Operations Research — Midterm Solutions
Claudia Levine
April 07, 2026
Problem 1 — Artisan Production (Linear Programming)
Problem: An artisan produces bowls ($40 each, 4 lb clay, 1 hr) and vases ($60 each, 3 lb clay, 2 hrs). She has ≤ 90 lb clay and ≤ 30 hrs.
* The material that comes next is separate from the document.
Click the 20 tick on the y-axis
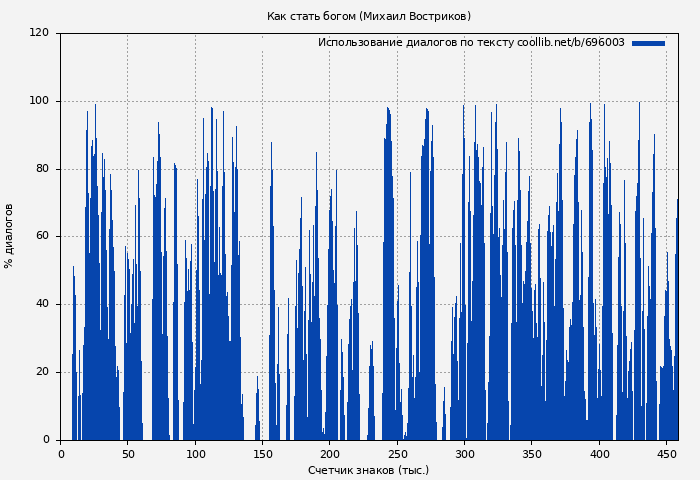This screenshot has height=480, width=700. pyautogui.click(x=42, y=372)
Maximize revenue.
Part A — Optimal Production Plan (5 pts)
LP formulation:
\[\text{Maximize } Z = 40x_1 + 60x_2\] \[\text{s.t.}\quad 4x_1 + 3x_2 \le 90 \;\; (\text{Clay})\] \[\quad\quad x_1 + 2x_2 \le 30 \;\; (\text{Labor})\] \[\quad\quad x_1,\, x_2 \ge 0 \;\;(\text{integers})\]
obj_1 <- c(40, 60)
A_1 <- matrix(c(4, 3, 1, 2), nrow = 2, byrow = TRUE)
rhs_1 <- c(90, 30)
dir_1 <- c("<=", "<=")
sol_1 <- lp("max", obj_1, A_1, dir_1, rhs_1, all.int = TRUE)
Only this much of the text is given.